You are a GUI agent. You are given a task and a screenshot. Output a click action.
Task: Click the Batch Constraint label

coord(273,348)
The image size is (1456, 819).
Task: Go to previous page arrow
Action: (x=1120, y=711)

※

* [What is expected]
Copy these items word for word, keeping every line as it is.

* [Correct output]
You are a GUI agent. You are given a task and a screenshot. Output a click action.
Task: Click the Batch Constraint label

coord(273,348)
The image size is (1456, 819).
Task: Go to previous page arrow
Action: (x=1120, y=711)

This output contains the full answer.